What is expected »
Across the entries below, how many lines have the word "browser" in them? Respond with only the number.
*** Opening Data for the task ***
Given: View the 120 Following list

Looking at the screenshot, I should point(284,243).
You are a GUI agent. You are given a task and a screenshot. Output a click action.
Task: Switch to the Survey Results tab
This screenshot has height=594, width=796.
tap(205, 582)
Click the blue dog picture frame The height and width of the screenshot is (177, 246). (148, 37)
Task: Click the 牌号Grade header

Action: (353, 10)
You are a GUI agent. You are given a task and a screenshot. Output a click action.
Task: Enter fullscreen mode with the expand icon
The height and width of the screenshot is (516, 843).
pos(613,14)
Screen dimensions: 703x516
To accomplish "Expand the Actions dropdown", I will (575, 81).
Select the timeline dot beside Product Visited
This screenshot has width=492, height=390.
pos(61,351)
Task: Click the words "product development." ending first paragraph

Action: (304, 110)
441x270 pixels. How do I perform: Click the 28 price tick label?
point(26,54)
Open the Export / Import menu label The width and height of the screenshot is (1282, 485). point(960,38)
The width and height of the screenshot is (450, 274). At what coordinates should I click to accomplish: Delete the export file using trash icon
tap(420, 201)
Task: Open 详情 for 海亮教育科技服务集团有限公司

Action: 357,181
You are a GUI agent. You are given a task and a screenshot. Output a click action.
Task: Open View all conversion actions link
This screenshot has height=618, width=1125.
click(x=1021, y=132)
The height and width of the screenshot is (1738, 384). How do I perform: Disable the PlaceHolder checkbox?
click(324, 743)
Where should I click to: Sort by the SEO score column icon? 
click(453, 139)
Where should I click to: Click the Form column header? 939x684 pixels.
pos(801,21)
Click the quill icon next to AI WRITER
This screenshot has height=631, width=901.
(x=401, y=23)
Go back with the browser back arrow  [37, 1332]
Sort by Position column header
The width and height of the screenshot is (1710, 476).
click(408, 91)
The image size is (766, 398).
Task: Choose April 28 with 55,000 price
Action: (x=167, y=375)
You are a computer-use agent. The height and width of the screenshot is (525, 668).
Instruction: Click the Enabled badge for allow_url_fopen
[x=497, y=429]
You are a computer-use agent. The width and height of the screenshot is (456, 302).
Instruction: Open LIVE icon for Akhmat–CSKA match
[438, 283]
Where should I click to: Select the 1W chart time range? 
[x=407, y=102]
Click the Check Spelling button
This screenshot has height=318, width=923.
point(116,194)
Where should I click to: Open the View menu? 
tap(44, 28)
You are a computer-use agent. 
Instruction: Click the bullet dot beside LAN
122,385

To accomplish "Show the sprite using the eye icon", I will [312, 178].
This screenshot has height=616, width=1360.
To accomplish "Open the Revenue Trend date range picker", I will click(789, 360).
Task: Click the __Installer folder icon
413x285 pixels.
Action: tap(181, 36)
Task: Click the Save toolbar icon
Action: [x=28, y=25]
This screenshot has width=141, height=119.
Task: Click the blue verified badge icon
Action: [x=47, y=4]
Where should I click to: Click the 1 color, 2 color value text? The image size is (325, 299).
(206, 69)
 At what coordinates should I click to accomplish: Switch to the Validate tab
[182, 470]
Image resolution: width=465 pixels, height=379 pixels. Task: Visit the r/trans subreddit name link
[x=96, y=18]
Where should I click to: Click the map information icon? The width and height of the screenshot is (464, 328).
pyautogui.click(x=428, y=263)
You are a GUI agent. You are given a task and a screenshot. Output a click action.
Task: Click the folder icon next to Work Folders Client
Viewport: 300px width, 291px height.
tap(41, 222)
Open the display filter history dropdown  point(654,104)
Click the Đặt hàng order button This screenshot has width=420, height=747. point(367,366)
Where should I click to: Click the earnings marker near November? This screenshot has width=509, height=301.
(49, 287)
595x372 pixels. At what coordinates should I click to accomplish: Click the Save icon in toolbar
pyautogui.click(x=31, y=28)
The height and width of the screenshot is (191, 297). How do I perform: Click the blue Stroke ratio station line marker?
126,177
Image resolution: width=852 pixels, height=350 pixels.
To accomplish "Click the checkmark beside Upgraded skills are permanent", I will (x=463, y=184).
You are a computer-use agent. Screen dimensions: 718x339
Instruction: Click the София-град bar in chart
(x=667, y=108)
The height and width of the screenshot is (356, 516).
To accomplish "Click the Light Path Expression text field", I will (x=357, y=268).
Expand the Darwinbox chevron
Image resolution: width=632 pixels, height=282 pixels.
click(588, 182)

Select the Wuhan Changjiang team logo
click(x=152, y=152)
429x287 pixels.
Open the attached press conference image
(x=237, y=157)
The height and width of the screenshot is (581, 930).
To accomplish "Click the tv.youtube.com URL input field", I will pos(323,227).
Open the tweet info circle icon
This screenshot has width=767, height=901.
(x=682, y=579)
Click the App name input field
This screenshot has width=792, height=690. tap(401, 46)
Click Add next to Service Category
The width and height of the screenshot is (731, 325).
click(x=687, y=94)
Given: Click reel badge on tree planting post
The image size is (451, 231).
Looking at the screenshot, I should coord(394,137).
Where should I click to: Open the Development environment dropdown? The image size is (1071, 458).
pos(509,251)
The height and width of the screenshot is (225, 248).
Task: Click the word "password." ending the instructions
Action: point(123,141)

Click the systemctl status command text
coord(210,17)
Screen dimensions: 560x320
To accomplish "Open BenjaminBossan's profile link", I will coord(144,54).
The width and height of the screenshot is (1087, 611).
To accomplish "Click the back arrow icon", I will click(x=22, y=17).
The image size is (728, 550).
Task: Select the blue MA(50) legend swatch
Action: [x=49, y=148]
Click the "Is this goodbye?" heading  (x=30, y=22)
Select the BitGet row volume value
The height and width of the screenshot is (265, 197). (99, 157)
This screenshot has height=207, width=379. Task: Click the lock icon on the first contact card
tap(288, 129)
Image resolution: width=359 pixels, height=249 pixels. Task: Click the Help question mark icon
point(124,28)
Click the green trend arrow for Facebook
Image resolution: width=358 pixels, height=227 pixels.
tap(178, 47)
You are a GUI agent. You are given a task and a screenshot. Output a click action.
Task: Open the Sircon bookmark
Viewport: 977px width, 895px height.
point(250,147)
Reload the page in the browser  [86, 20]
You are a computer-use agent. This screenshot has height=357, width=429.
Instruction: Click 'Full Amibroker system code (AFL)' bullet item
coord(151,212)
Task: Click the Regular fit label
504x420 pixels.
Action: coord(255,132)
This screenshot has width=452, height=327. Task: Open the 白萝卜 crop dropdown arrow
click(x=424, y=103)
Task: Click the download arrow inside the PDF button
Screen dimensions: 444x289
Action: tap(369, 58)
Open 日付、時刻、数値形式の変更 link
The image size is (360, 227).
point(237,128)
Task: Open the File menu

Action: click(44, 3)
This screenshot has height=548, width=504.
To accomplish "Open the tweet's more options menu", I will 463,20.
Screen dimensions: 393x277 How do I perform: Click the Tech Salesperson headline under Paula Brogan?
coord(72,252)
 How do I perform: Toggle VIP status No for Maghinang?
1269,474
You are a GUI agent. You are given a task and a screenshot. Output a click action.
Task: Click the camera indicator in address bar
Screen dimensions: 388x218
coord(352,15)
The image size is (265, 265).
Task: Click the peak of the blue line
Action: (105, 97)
*** Closing Data for the task ***
Reply »
2